The first and second ionisation enthalpies of a metal are 496 and 4560 kJ mol$$^{-1}$$, respectively. How many moles of HCl and H$$_2$$SO$$_4$$, respectively, will be needed to react completely with 1 mole of the metal hydroxide?

We have been given the first ionisation enthalpy $$I_1 = 496\;{\rm kJ\;mol^{-1}}$$ and the second ionisation enthalpy $$I_2 = 4560\;{\rm kJ\;mol^{-1}}$$ for an unknown metal M. A very large jump from $$I_1$$ to $$I_2$$ tells us that, after one electron has been removed to give $$\mathrm{M^+}$$, removal of the second electron is energetically very unfavourable. In simple terms, the metal prefers the oxidation state $$+1$$.

If the metal forms a hydroxide, that hydroxide must therefore contain the monovalent cation $$\mathrm{M^+}$$. Combining charge balance with the monovalent anion $$\mathrm{OH^-}$$, the formula of the hydroxide is

$$\mathrm{MOH}.$$

Now we look at its reaction with hydrochloric acid. Writing the neutralisation reaction, we obtain

$$\mathrm{MOH + HCl \longrightarrow MCl + H_2O}.$$

The coefficients are all unity, so 1 mole of $$\mathrm{MOH}$$ consumes exactly 1 mole of $$\mathrm{HCl}$$.

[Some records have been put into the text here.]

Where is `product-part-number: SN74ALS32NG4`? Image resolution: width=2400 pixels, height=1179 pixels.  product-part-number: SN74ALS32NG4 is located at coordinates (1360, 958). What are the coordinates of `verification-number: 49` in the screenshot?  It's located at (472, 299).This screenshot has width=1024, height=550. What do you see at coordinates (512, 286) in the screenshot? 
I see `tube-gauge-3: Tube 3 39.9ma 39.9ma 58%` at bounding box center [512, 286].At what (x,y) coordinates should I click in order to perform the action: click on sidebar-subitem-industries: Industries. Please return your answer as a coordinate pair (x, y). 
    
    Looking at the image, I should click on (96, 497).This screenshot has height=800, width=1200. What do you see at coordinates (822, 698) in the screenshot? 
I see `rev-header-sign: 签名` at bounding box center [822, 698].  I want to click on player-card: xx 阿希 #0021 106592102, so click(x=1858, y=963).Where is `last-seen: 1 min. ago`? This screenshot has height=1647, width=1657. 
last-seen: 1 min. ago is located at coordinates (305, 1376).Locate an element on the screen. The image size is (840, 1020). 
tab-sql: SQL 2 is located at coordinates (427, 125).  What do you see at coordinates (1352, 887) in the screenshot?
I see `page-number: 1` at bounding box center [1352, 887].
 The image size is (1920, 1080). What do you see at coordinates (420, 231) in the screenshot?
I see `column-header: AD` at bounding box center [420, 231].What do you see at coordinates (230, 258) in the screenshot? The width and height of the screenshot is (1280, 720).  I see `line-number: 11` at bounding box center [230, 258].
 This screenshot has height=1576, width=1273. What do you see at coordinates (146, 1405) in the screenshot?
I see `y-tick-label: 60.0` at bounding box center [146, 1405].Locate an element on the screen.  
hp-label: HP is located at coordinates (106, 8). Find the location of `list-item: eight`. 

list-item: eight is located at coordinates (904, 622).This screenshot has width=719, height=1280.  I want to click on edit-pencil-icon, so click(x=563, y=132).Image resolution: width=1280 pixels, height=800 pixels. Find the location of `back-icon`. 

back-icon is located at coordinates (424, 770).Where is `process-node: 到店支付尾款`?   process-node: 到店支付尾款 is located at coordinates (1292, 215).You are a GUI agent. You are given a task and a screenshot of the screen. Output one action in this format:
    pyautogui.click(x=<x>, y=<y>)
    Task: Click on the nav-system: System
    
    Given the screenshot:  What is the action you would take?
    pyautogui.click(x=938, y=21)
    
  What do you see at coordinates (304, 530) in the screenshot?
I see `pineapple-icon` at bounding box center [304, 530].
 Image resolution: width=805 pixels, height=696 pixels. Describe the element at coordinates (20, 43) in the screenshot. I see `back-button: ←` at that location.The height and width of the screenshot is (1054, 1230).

Next we consider sulphuric acid. The reaction of the monobasic hydroxide with the dibasic acid is

$$2\,\mathrm{MOH + H_2SO_4 \longrightarrow M_2SO_4 + 2\,H_2O}.$$

Here 2 moles of the base react with 1 mole of $$\mathrm{H_2SO_4}$$. Dividing through by 2, we see that 1 mole of $$\mathrm{MOH}$$ requires

$$\dfrac{1}{2}\;{\rm mol} = 0.5\;{\rm mol}$$

of $$\mathrm{H_2SO_4}$$ for complete neutralisation.

Collecting the two results, to react completely with 1 mole of the metal hydroxide we need

$$1\;{\rm mol\;HCl} \quad\text{and}\quad 0.5\;{\rm mol\;H_2SO_4}.$$

Hence, the correct answer is Option D.